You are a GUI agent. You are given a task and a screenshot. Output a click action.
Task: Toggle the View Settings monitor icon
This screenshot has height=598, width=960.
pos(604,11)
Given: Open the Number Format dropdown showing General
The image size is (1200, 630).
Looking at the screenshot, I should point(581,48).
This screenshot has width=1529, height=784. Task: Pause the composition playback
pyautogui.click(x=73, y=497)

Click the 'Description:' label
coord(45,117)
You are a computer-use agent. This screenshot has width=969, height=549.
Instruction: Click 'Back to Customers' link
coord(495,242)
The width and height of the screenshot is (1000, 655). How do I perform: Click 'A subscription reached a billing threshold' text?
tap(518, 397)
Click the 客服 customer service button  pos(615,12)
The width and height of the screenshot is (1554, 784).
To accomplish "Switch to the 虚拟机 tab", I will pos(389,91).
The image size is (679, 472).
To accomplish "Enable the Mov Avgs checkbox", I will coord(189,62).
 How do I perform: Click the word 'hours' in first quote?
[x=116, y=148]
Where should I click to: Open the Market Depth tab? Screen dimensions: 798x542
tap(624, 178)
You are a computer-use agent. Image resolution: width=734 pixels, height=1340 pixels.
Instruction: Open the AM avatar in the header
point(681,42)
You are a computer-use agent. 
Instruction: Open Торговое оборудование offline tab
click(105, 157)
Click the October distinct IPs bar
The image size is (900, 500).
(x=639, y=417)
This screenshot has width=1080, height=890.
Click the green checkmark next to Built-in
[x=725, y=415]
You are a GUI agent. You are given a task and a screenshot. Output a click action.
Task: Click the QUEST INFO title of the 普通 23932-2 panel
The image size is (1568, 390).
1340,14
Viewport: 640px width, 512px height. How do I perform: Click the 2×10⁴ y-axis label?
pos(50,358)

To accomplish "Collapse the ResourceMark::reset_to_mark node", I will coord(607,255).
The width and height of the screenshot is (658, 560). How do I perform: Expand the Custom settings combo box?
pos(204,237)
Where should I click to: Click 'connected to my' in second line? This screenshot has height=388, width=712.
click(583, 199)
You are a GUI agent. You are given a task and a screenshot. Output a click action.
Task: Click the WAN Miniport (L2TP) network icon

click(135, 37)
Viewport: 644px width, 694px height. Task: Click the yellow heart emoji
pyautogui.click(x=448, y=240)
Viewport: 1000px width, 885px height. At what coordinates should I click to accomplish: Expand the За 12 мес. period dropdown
◇ ◇ ◇ ◇ ◇
### Exercise brief
Write out the material again, matching every line.

### Solution
You are a GUI agent. You are given a task and a screenshot. Output a click action.
Task: Toggle the View Settings monitor icon
This screenshot has height=598, width=960.
pos(604,11)
Given: Open the Number Format dropdown showing General
The image size is (1200, 630).
Looking at the screenshot, I should point(581,48).
This screenshot has width=1529, height=784. Task: Pause the composition playback
pyautogui.click(x=73, y=497)

Click the 'Description:' label
coord(45,117)
You are a computer-use agent. This screenshot has width=969, height=549.
Instruction: Click 'Back to Customers' link
coord(495,242)
The width and height of the screenshot is (1000, 655). How do I perform: Click 'A subscription reached a billing threshold' text?
tap(518, 397)
Click the 客服 customer service button  pos(615,12)
The width and height of the screenshot is (1554, 784).
To accomplish "Switch to the 虚拟机 tab", I will pos(389,91).
The image size is (679, 472).
To accomplish "Enable the Mov Avgs checkbox", I will coord(189,62).
 How do I perform: Click the word 'hours' in first quote?
[x=116, y=148]
Where should I click to: Open the Market Depth tab? Screen dimensions: 798x542
tap(624, 178)
You are a computer-use agent. Image resolution: width=734 pixels, height=1340 pixels.
Instruction: Open the AM avatar in the header
point(681,42)
You are a computer-use agent. 
Instruction: Open Торговое оборудование offline tab
click(105, 157)
Click the October distinct IPs bar
The image size is (900, 500).
(x=639, y=417)
This screenshot has width=1080, height=890.
Click the green checkmark next to Built-in
[x=725, y=415]
You are a GUI agent. You are given a task and a screenshot. Output a click action.
Task: Click the QUEST INFO title of the 普通 23932-2 panel
The image size is (1568, 390).
1340,14
Viewport: 640px width, 512px height. How do I perform: Click the 2×10⁴ y-axis label?
pos(50,358)

To accomplish "Collapse the ResourceMark::reset_to_mark node", I will coord(607,255).
The width and height of the screenshot is (658, 560). How do I perform: Expand the Custom settings combo box?
pos(204,237)
Where should I click to: Click 'connected to my' in second line? This screenshot has height=388, width=712.
click(583, 199)
You are a GUI agent. You are given a task and a screenshot. Output a click action.
Task: Click the WAN Miniport (L2TP) network icon

click(135, 37)
Viewport: 644px width, 694px height. Task: Click the yellow heart emoji
pyautogui.click(x=448, y=240)
Viewport: 1000px width, 885px height. At what coordinates should I click to accomplish: Expand the За 12 мес. period dropdown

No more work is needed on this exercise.